There may be other good reasons for what happened with Vega's wait states for memory access, but the one known area AMD has admitted to adding infinity fabric to is the one place where Vega's ISA quadrupled its latency count, which gives me pause.
That, and the bandwidths, connection pitch, and power efficiency AMD has shown so far and has so far speculated about really don't seem good enough for taking something formerly intra-GPU and exposing it.
Nvidia's multi-die scheme includes its own interconnect for on-package communication with much better power and bandwidth than AMD's infinity fabric links, and even then Nvidia seems to have only gone part of the way AMD's chiplet proposal does. Nvidia does seem to be promising a sort of return to the daughter-die days of G80 and Xenos, with the addition of a die on-package containing logic that wouldn't fit on the main silicon. In this case, it would be hardware and IO that would be wasted if mirrored on all the dies.
Glad to see that I'm not the only one on this.
But even if that's the way Navi will go, I don't see how, say, 2 400mm2 dies on an interposer could be cheaper than 1 750mm2 die with a few shader cores disabled. Yield is so easy to recover with a bit of redundancy, especially when the size of an individual core is getting smaller and smaller.

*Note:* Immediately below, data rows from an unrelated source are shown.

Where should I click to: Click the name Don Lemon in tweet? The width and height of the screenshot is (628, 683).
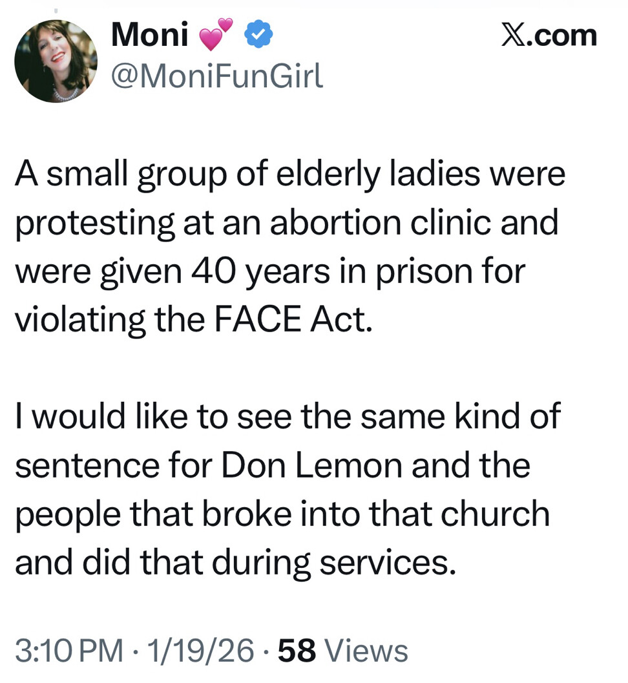click(x=313, y=465)
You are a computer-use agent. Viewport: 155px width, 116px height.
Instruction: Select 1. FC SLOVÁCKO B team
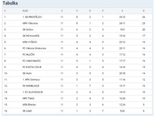pyautogui.click(x=33, y=92)
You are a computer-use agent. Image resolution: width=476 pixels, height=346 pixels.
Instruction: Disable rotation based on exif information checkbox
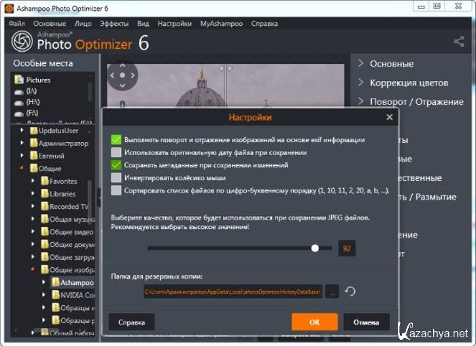(x=116, y=139)
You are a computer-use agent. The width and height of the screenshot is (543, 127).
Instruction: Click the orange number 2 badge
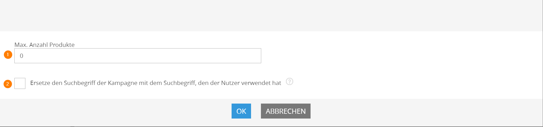8,84
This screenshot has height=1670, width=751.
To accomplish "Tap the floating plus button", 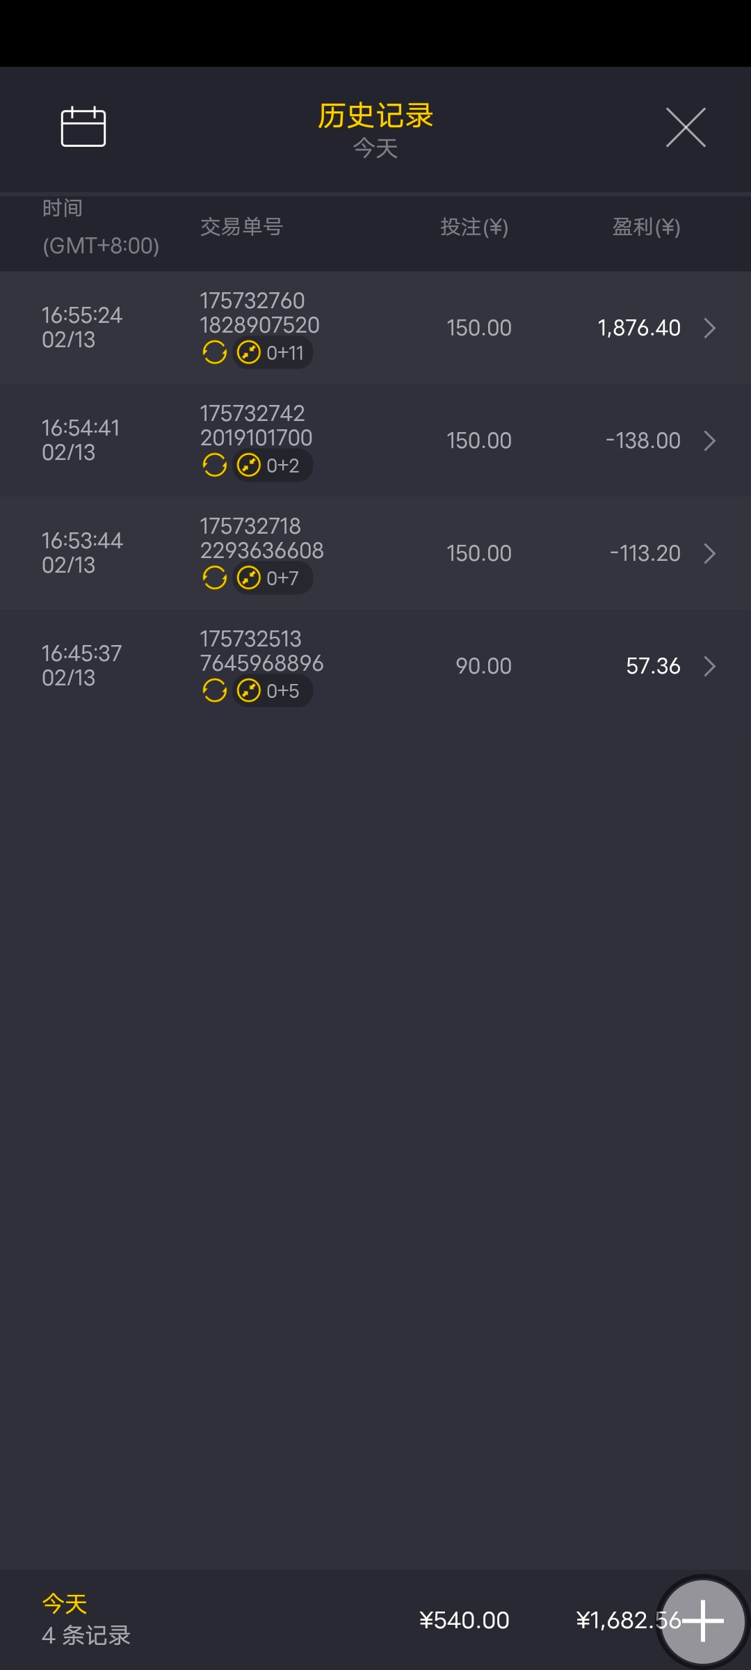I will [x=702, y=1620].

And that's assuming that this 2 die solution would have the same performance as the one die solution, which I doubt as well.
Perhaps they are hedging against issues they think they might hit with early ~7nm (whatever label those nodes get) or 7nm without EUV, or they have reason to expect it to be that bad for a while?

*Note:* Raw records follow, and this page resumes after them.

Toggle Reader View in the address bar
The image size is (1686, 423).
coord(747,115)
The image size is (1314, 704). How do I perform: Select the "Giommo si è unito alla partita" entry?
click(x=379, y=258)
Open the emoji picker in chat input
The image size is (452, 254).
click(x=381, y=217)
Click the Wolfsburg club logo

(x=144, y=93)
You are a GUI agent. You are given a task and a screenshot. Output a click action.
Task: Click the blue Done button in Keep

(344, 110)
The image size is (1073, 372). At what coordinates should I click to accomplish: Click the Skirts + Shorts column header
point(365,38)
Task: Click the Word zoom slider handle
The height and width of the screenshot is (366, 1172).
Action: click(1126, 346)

Nvidia seems to be proposing moving off some of the logic from the multi-die solution that would be replicated unnecessarily. AMD's chiplet solution takes it to the point that a lot of logic can be plugged in or removed as desired. The socket analogy might go further since AMD's chiplet and interposer scheme actually leaves open the possibility for removable or swappable chiplets that have not been permanently adhered to their sites.
The ASSP-like scheme may also allow more logic blocks to be applied across more markets, if the fear isn't that a large die cannot recover yields but that it cannot cover enough segments to get the necessary volume.
Whether two 400mm2 dies that can more fully use the area because of a 50mm2 daughter die giving them more room each is sufficient, I wouldn't know. Given the bulking up in cache, interface IO, and other overheads just to make those dies useful again, it seems risky.
Just putting two regular GPUs on an interposer or MCM with the complex integration, raised connectivity stakes, and redundant logic seems like a milquetoast explicit multi-GPU solution--which doesn't seem to go too far from what Koduri promised. It would be nice if AMD demonstrated integration tech and interconnect that would even do that sufficiently.